Mesci law firm stands out as a premier franchise law firm in Turkey, known for its specialized knowledge and experience in the field along with IP law. With a deep understanding of the intricate legal intricacies of franchising, our law firm in Turkey offers tailored solutions to franchisors and franchisees, ensuring legal compliance, providing strategy on protection of IP rights in Turkey and fostering the growth and success of franchise businesses. Our franchise lawyers in Turkey possess a keen eye for detail and a comprehensive understanding of the legal requirements.

Our franchise lawyers in Turkey work closely with their clients to tailor agreements that address key aspects such as territorial rights, training, support and audit, protection of IP rights in Turkey and dispute resolution mechanisms. Our law firm in Turkey have been assisting its clients over a decade in understanding and complying with the complex regulatory requirements in Turkey, including disclosure obligations, advertising standards, franchise registration and reporting obligations.

With a meticulous approach to due diligence, the firm legally helps franchisors and franchisees navigate the legal requirements, mitigate risks, and ensure compliance with the ever-evolving laws and regulations governing the franchise industry. 

What is a Franchising Agreement? 

It can be seen that the term “franchising” is defined within the scope of the Regulation No. 1998/7 issued by the Competition Authority for the first time in Turkish law. According to Article 3(a) of the mentioned regulation, franchising refers to a system consisting of intellectual and industrial property rights, such as trademarks, trade titles, utility models, designs, copyrights, patents and know-hows that will be used for the resale of goods or the provision of services to end-users.
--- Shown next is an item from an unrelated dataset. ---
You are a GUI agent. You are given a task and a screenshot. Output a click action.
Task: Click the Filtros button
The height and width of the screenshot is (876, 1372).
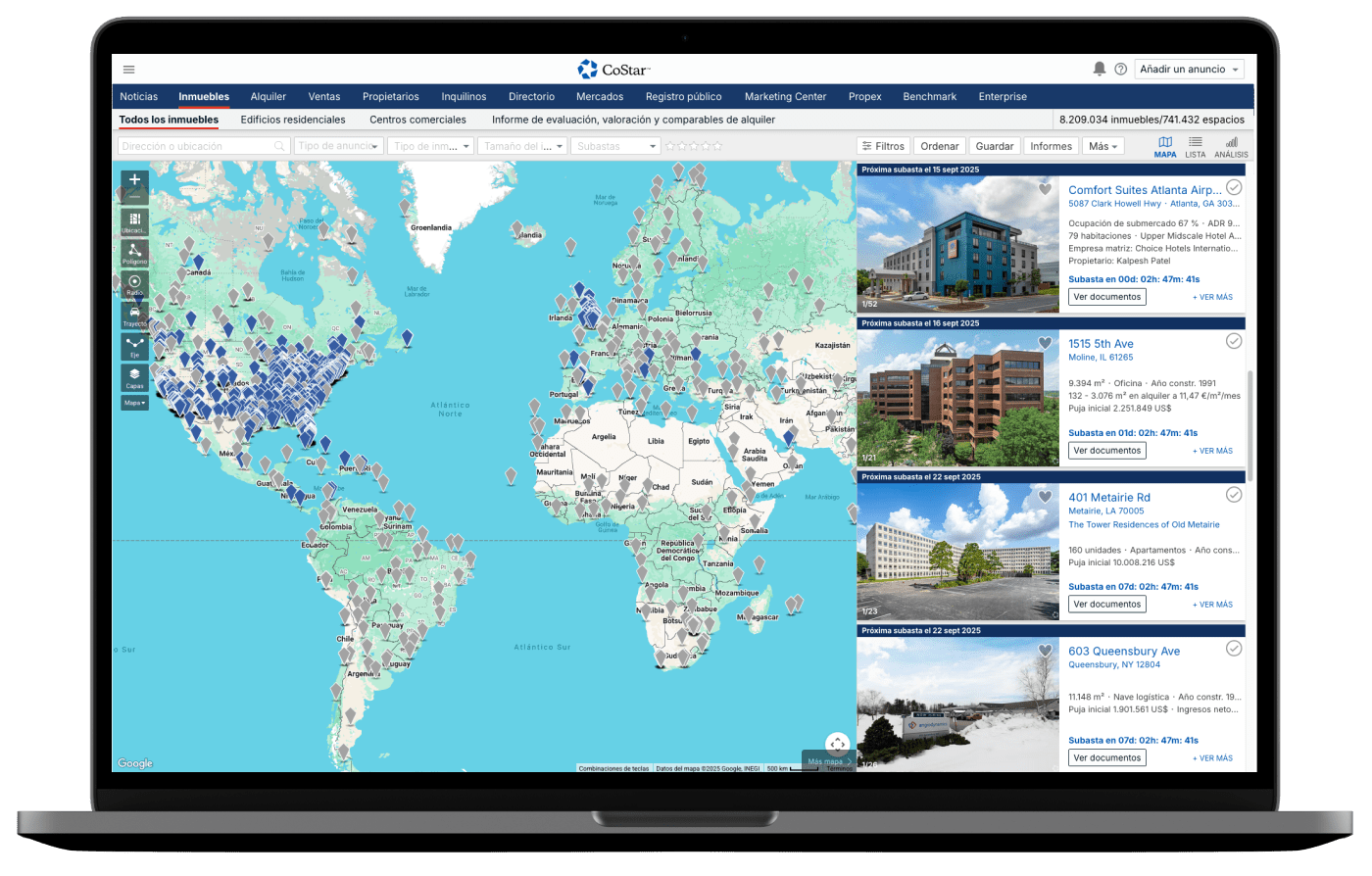coord(883,146)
A franchise agreement can be defined as a contract in which the franchisor grants the franchisee the right to use the intellectual and industrial elements through its production, operation, and marketing system, thereby including the franchisee in its own franchise network and obligating it to continuously support the franchisee during its commercial activities based on this system.
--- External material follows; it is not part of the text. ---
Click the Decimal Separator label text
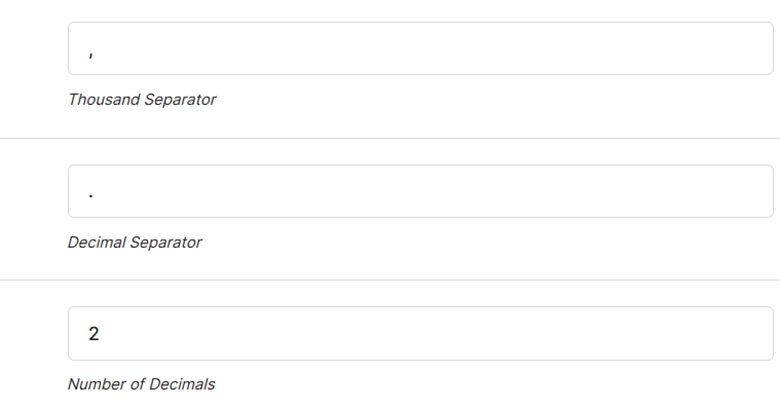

The franchisee, on the other hand, undertakes to independently distribute goods or provide services in its own name and on its own account using the franchisor’s intangible assets and in accordance with the instructions provided by the franchisor, and to pay a certain fee in return.

Franchise agreements are often confused with distribution agreements and license agreements, so it is beneficial to touch upon these types of contracts herewith as well. A distribution agreement is a contract where the manufacturer, due to the need for a sales network to market its products, establishes a distribution or sales network outside of its own organization, aiming to ensure the entry, promotion, and sales of its goods in a specific local market through a third-party distributor.
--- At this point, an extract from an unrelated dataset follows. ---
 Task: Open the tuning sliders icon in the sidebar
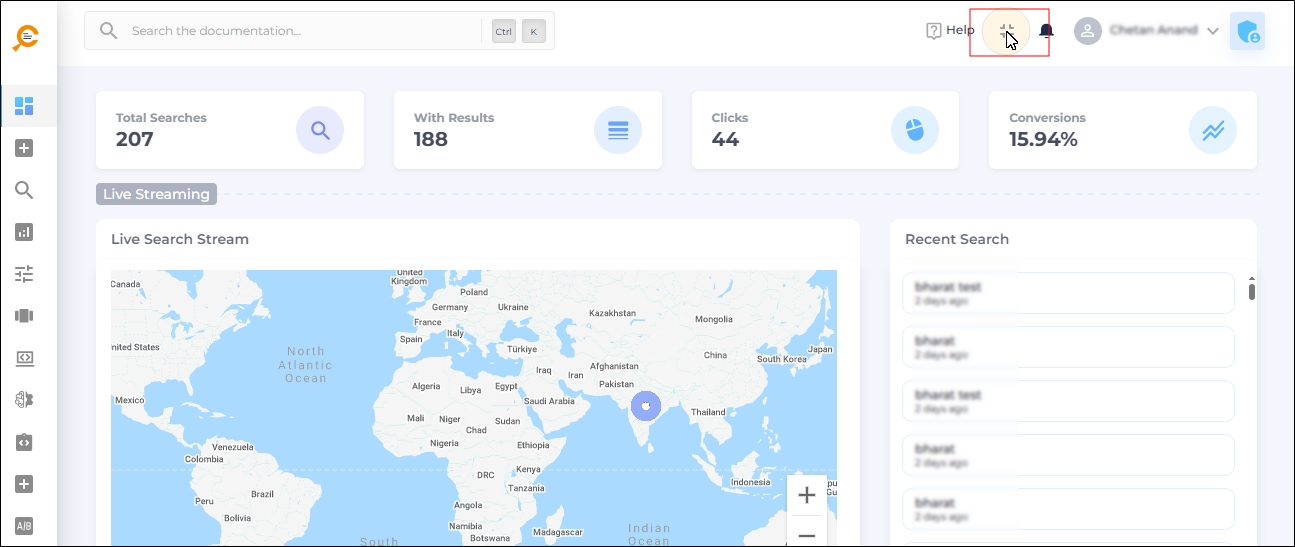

In distribution agreements, the distributor undertakes the sale of the supplier’s product in the relevant market, while the supplier aims to provide the distributor with access to the market, promotion, and sales of its product only. In franchise agreements, the franchisee is obliged to operate within the boundaries of the franchisor’s corporate identity, using the franchisor’s brand and logo.

However, in distribution agreements, there is no obligation for the distributor to use the brand and logo of the principal. In franchise agreements, the franchisor determines the decoration, design and marketing principles and procedures for the location where the product or service is to be offered.

On the other hand, a licensing agreement refers to contracts in which the owner of an intellectual or industrial property rights fully or partially transfers the right to use that property to another party for a fee and for a specified period. As per Turkish industrial property law, parties are obliged to register the license agreements before the Turkish Patent and Trademark Office.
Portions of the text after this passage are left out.